→ Records for this task:
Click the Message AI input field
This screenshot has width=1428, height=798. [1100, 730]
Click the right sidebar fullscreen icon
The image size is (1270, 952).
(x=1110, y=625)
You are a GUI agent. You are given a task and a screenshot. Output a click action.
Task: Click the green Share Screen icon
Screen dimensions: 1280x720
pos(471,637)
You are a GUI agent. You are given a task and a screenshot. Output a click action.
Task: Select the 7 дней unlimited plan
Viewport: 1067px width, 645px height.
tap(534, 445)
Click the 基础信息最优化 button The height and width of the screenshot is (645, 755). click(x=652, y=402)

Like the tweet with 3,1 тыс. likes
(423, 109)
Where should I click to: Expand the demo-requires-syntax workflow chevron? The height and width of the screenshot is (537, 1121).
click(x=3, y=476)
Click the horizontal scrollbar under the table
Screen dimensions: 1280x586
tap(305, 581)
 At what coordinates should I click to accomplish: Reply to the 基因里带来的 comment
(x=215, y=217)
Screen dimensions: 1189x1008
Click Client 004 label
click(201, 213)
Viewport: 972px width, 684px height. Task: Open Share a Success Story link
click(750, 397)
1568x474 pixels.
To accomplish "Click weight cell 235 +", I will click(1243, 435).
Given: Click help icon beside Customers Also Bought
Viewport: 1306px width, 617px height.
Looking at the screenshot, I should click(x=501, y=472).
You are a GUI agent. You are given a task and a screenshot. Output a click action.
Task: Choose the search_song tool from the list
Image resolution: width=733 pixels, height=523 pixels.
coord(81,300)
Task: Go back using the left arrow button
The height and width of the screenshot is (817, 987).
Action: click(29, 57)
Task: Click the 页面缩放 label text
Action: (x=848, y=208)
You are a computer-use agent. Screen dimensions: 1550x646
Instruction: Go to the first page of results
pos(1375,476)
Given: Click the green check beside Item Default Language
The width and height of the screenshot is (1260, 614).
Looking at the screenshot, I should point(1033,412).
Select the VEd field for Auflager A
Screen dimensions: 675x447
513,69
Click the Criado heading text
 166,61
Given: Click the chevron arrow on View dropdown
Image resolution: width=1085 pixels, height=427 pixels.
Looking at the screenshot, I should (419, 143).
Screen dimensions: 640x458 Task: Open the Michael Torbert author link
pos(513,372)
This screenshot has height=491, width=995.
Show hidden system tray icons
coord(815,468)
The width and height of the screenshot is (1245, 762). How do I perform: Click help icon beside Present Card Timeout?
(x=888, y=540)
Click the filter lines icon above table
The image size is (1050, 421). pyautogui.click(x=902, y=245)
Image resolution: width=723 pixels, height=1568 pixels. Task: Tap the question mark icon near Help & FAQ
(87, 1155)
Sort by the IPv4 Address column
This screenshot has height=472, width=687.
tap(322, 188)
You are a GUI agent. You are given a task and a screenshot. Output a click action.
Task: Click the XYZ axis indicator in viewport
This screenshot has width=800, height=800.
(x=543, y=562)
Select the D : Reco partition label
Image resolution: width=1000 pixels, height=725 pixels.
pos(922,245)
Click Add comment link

→ Task to carry out: A verbatim transcription is needed of the lines above, starting at the line with "The width and height of the screenshot is (1260, 614)." and ending at the line with "Task: Click the XYZ", both included, and of nothing else.

→ Exercise response:
The width and height of the screenshot is (1260, 614).
Looking at the screenshot, I should point(1033,412).
Select the VEd field for Auflager A
Screen dimensions: 675x447
513,69
Click the Criado heading text
 166,61
Given: Click the chevron arrow on View dropdown
Image resolution: width=1085 pixels, height=427 pixels.
Looking at the screenshot, I should (419, 143).
Screen dimensions: 640x458 Task: Open the Michael Torbert author link
pos(513,372)
This screenshot has height=491, width=995.
Show hidden system tray icons
coord(815,468)
The width and height of the screenshot is (1245, 762). How do I perform: Click help icon beside Present Card Timeout?
(x=888, y=540)
Click the filter lines icon above table
The image size is (1050, 421). pyautogui.click(x=902, y=245)
Image resolution: width=723 pixels, height=1568 pixels. Task: Tap the question mark icon near Help & FAQ
(87, 1155)
Sort by the IPv4 Address column
This screenshot has height=472, width=687.
tap(322, 188)
You are a GUI agent. You are given a task and a screenshot. Output a click action.
Task: Click the XYZ axis indicator in viewport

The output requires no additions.